PAGE TEXT.
|---|

Before we adopted I was very pro open adoption. I knew it was best for our son to know his roots and also felt closed adoption was cruel to birthparents. I failed to factor in how our relationship would unfold or how I would feel over time. Open adoption is hard emotional work, something I didn’t fully realize until I became an active participant. We’ve had regular in-person visits with Theo’s birthfamily since he was born. In earlier visits, it was common for one of us to break down under the sheer unspoken weight of what was going on. Fast forward almost three years, and our visits have lightened considerably. We now leave Theo with his birthparents and go out for brunch returning later to catch up.

But on to the question at hand:

How do I feel after a visit from Theo’s birthparents? I feel euphoric. I feel extreme joy. I feel relieved. Why? Not because “it’s over” but because inevitably, it went really well. Theo knows his birthparents better each time he sees them as do I. I get to see them grow up and make plans for their future.  I like them as people. I want to hear about their lives and their opinions. I hang onto every word. I want to know everything. I find myself starting at their features and mannersims looking for clues. I feel privileged and grateful that we get to unabashedly share Theo amazingness. As another adoptive parent pointed out, birthparents may be the only people as enamoured with our child as we are!

|---|

DATA TO EXAMINE.
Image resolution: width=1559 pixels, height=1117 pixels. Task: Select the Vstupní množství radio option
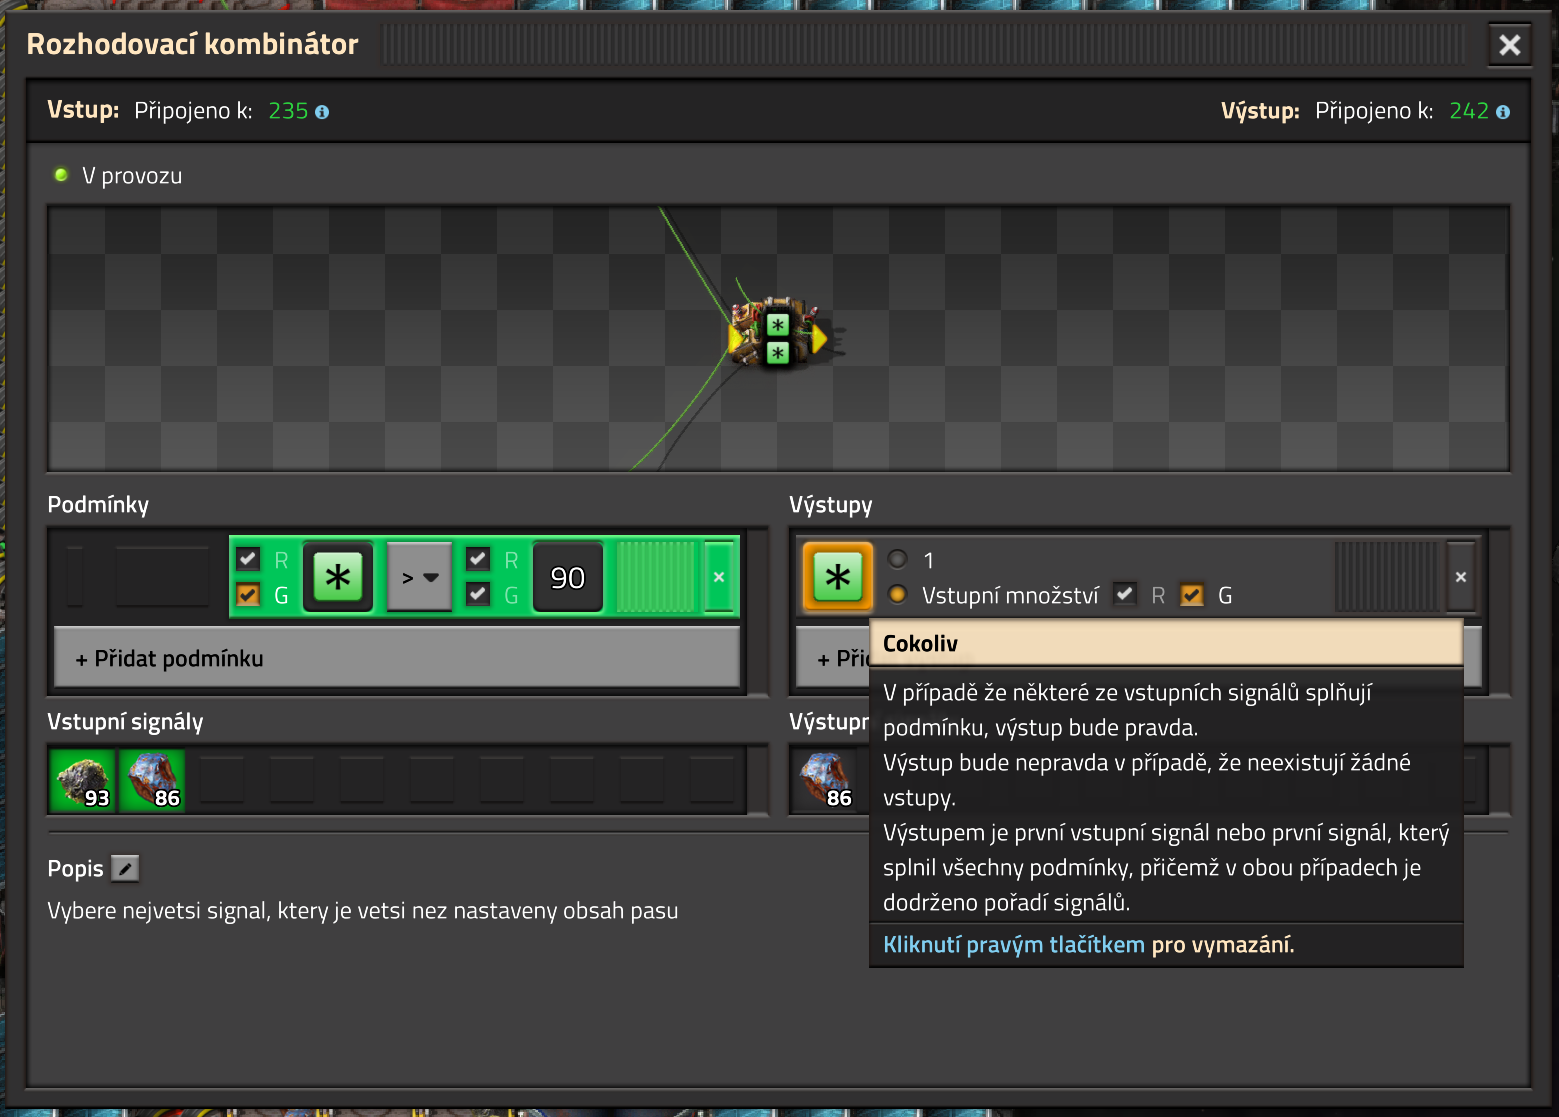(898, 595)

|---|

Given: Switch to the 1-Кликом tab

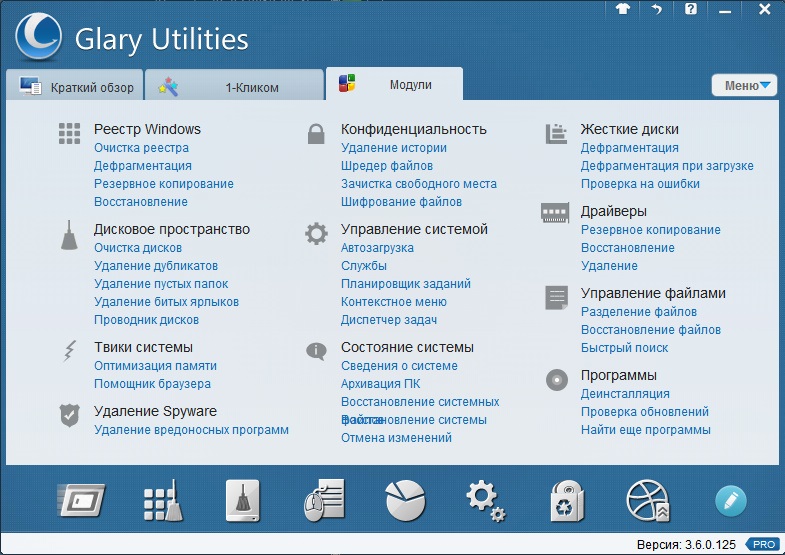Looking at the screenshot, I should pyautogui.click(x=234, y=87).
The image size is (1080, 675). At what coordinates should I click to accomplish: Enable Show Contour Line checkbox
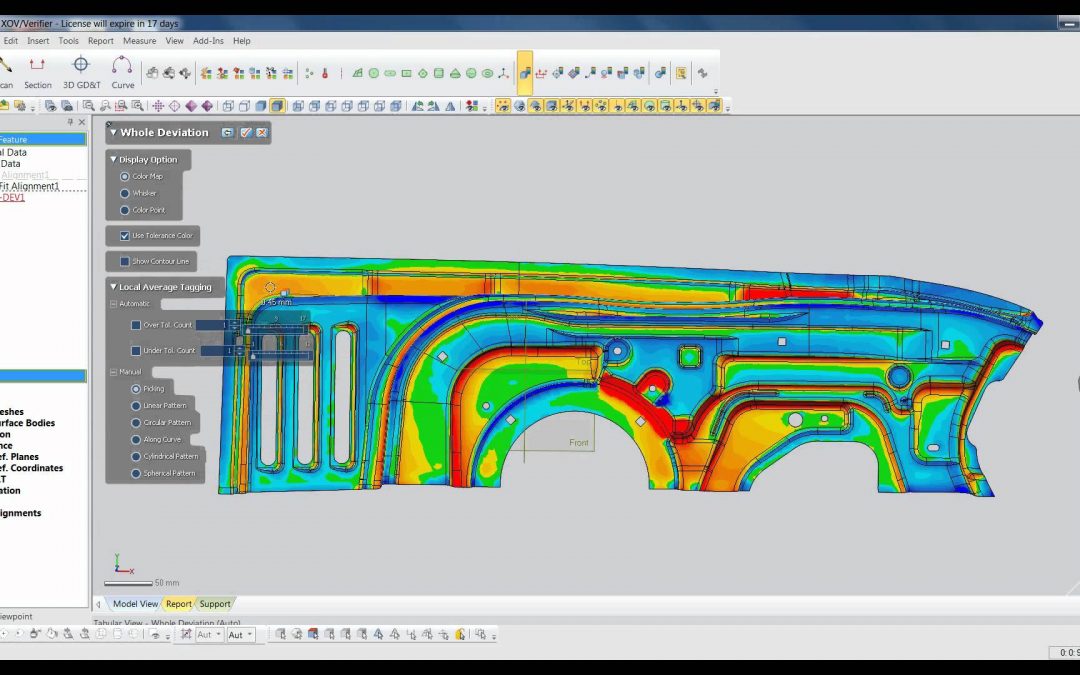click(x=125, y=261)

|---|

REQUIRED WORK. Pick up the text about open adoption visits with Theo's birthparents and continue it from its last sentence.

ANSWER SPACE.
Now ask me how I feel before a visit. Anxious isn’t a big enough word. ANXIOUS is more like it. The prospect of a visit brings up all my deepest fears around adoption. In an attempt to manage them, I obsessively clean the house: scouring, sorting, rearranging and fretting. I worry that the house will be a disaster. Then I worry that it will be too clean. I worry that Theo’s room won’t be cute enough. I worry that the fridge is too empty or too full. I worry that Theo will be a toddlery disaster, and we’ll look like bad parents. I worry that if Theo is in fine form, we’ll look redundant. I worry that when his birthparents see him, they’ll regret placing him for adoption or feel guilty that they did. I worry and worry and worry … until they arrive, and then all my fears vanish.

The more visits we have, the better I feel, and I believe the feeling is mutual.